Many in our country have lost the simple confidence that better days are ahead, for a variety of understandable reasons. There are the coronavirus’s false dawns, followed by new fears. There are rising prices.

Everything seems crying out in chaotic chorus: Things are not getting better.

That spirit possesses our politics.
In a society, such resentments easily become septic. So many otherwise irenic people seem captured by the politics of the clenched fist. A portion seem to genuinely wish some of their Political friends humiliation and harm.

Under such circumstances, it can feel impossible to sustain hope. Yet from a young age, if we are lucky, we are taught that hope itself sustains. It is one of the most foundational assurances of childhood for a parent to bend down and tell a crying child: It is okay. It will be all better.

We have an early, instinctual desire to know that trials are temporary, that wounds will heal and all will be well in the end. When young people and adults lose confidence in the possibility of a better day, it can result in the diseases and ravages of despair:

But nearly every life eventually involves such tests of hope. Some questions, even when not urgent, are universal: How can we make sense of blind and stupid suffering? How do we live with purpose amid events that scream of unfair randomness? What sustains hope when there is scant reason for it?

The context of the Nativity story is misunderstood hope. The prophets and Jewish people waited for centuries in defiant expectation for the Messiah to deliver Israel from exile and enemies. This was essentially the embodied belief that something different and better was possible — that some momentous divine intervention could change everything.

But the long-expected event arrived in an entirely unexpected form. Not as the triumph of politics and power, but in shocking humility and vulnerability. The world’s desire in a puking infant. Angelic choirs performing for people of no social account. A glimpse of glory along with the smell of animal dung. Clearly, we are being invited by this holy plot twist to suspend our disbelief for a moment and consider some revolutionary revision of spiritual truth.

Or at least this is what the story says, which we try to interpret beneath limited, even conflicting texts. No matter how we react to the historicity of each element, however, the Nativity presents the inner reality of God’s arrival.
He is a God who goes to ridiculous lengths to seek us.

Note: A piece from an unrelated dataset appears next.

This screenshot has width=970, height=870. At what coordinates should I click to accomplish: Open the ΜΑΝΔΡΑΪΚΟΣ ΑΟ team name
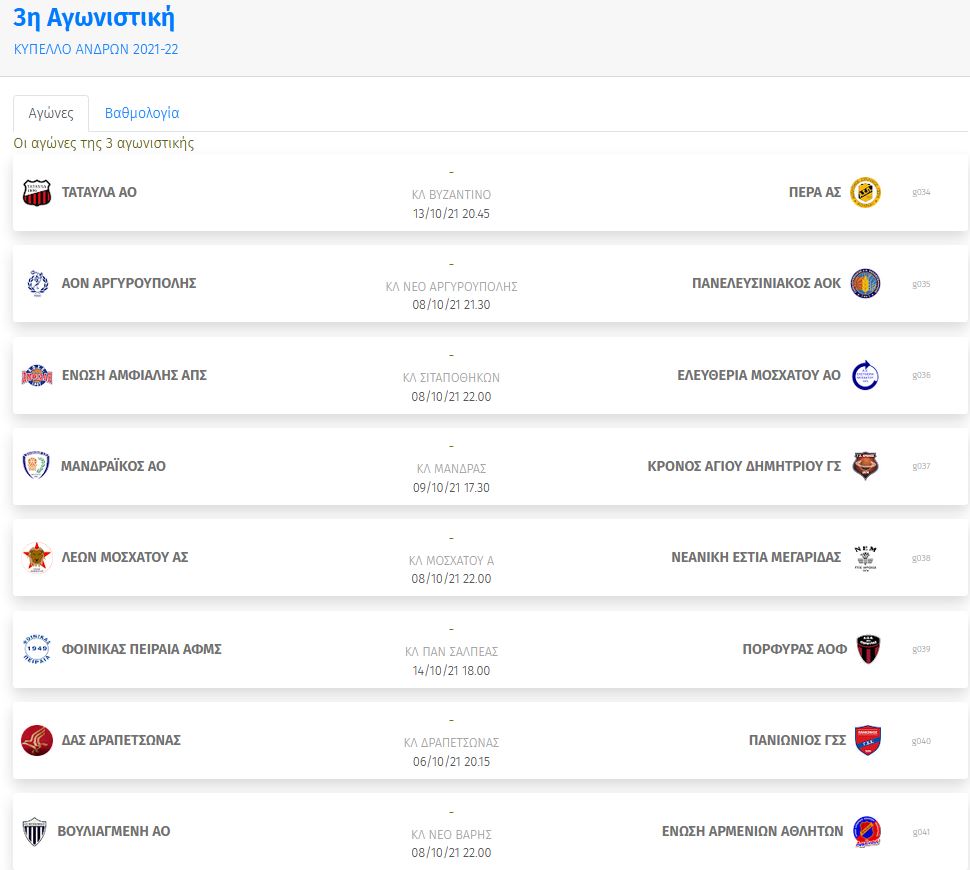113,466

He is a God who chose the low way: power in humility; strength perfected in weakness; the last shall be first; blessed are the least of these.
He is a God who was cloaked in blood and bone and destined for human suffering — which he does not try to explain to us, but rather just shares. It is perhaps the hardest to fathom: the astounding vulnerability of God.

And he is a God of hope, who offers a different kind of security than the fulfillment of our deepest wishes. He promises a transformation of the heart in which we release the burden of our desires, and live in expectation of God’s unfolding purposes, until all his mercies stand revealed.

There is an almost infinite number of ways other than angelic choirs that God announces his arrival. I have friends who have experienced a lightning strike of undeniable mission, or who see God in the deep beauty of nature, or know Jesus in serving the dispossessed. For me, such assurances do not come easy or often.

Mine are less grand vista than brief glimpse behind a curtain. In Sylvia Plath’s poem “Black Rook in Rainy Weather,” she wrote of an “incandescent” light that can possess “the most obtuse objects” and “grant / A brief respite from fear.” Plath concluded: “Miracles occur, / If you care to call those spasmodic / Tricks of radiance miracles. The wait’s begun again, / The long wait for the angel. / For that rare, random descent.”

Christmas hope may well fall in the psychological category of wish fulfillment. But that does not disprove the possibility of actually fulfilled wishes. On Christmas, we consider the disorienting, vivid evidence that hope wins.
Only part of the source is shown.